SIl n’est guère
fréquent, reconnaissons-le, qu’une exposition d’art
contemporain nous donne à voir, non des « tableaux »,
ces choses qui s’élaborent pour se négocier aussitôt,
mais les fragments d’un univers. Histoire sans paroles, pans d’une
cosmogonie dont l’œuvre n’est pas la fin en soi mais
la proximité sensible et accidentelle, la peinture de Wyrzykowski
apparaît d’une espèce peu commune. Au lieu d’engendrer
des images, des objets plus ou moins séduisants, elle se constitue
en « milieu », un milieu vivant doué d’une
dynamique singulière et capable de se régénérer
de tableau en tableau. À telle enseigne que les implications existentielles
et même politiques rarement tout à fait absentes de la peinture
polonaise y puisent une nouvelle verdeur et qu’au-delà de
la grille du langage strictement poétique on perçoive les
plaies toujours vives de l’histoire.
Moins une peinture qu’on « regarde », ce qui implique
une distance parfois infranchissable qu’une peinture qui vous regarde,
vous imprègne, vous captive. Quelques fois, la peinture c’est
beaucoup plus que de la peinture… Ici, il nous semble percevoir
des eaux poissonneuses, des masses océanes prises dans une résille
de signes, d’envoûtants mirages celés sous le grillage
d’un trais épais… Là, de vastes et immémoriales
empreintes, des constellations de graphies abstraites et pourtant expressives,
des ombres denses et mystérieuses à laquelle la peinture
prête son épaisseur. Une impression de vie intense, organique
et corpusculaire prise dans les rets d’une organisation abstraite.
Le rythme et la scansion de la composition y ont une importance primordiale,
suggérant et prolongeant sur la toile les rituels immuables selon
lesquels la nature se manifeste.
On pense aux tout premiers âges de la représentation artistique,
aux « motifs » et aux signes idéomorphes vivement tracés
dans la terre des objets utilitaires, aux décors qui narraient
la vie quotidienne et la nature en incluant une symbolique de vie et de
mort.
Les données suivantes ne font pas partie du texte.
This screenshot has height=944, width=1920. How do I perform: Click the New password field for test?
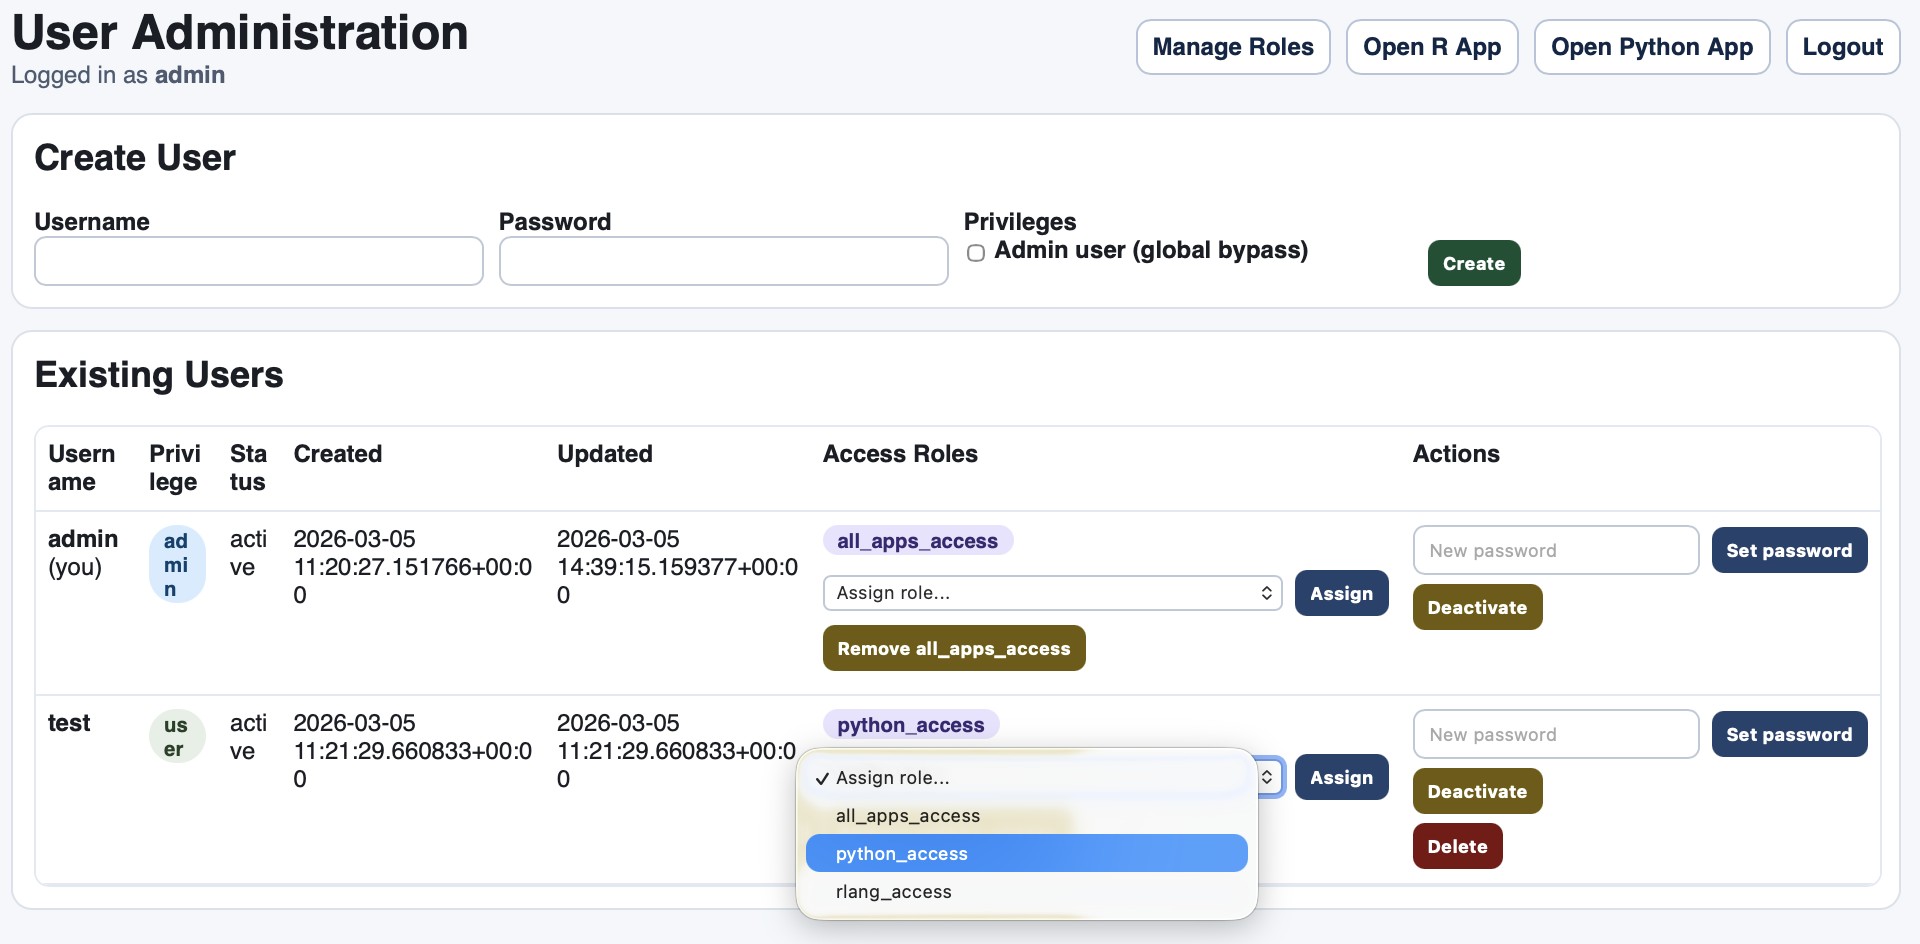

La toile sous sa brosse devient un médium singulier qui absorbe
comme une radiographie les mouvances, les ombres, les taches et les opacités
les plus signifiantes. La peinture est moins élaboration et construction
que processus de captation et de conversion immédiate du flux vital
en puissantes impressions graphiques ou quelquefois en subtiles microcosmes.
Comme l’organisme vivant se fossilise dans la pierre au fil des
millénaires, les œuvres de Wyrzykowski gardent et transforment
la trace de ce qui a le plus marqué le peintre. Il traque les ombres
et les agrandit jusqu’à leur donner une dimension fabuleuse.
L’infiniment petit, le larvaire, le microscopique s’amplifient
sous son regard et se confondent avec les sortilèges, les fantasmes
surgis de la nuit noire de l’histoire et de l’aventure collective.
Piégeant temps et espace grâce au code immédiatement
sensible de son langage primitif, Wyrzykowski fait participer d’un
même tissu organique les événements et les sédiments
qu’ils laissent dans la mémoire.
Tout est transcription, chez lui, au sens musical du terme, architecture
du rêve, symbolique de l’invisible. Un art capable de raccourcis
impressionnants puisque des valeurs généralement distinctes
comme le dessin, la peinture, la gravure trouvent ici une expression commune.
Jusqu’au registre des couleurs qui lui aussi déroge à
l’ordre traditionnel : des gris, des bleus marine, des noirs, des
beiges et des bruns… Ils accentuent le sentiment d’une cosmogonie
fonctionnant selon les lois singulières et irrationnelles de l’inconscient.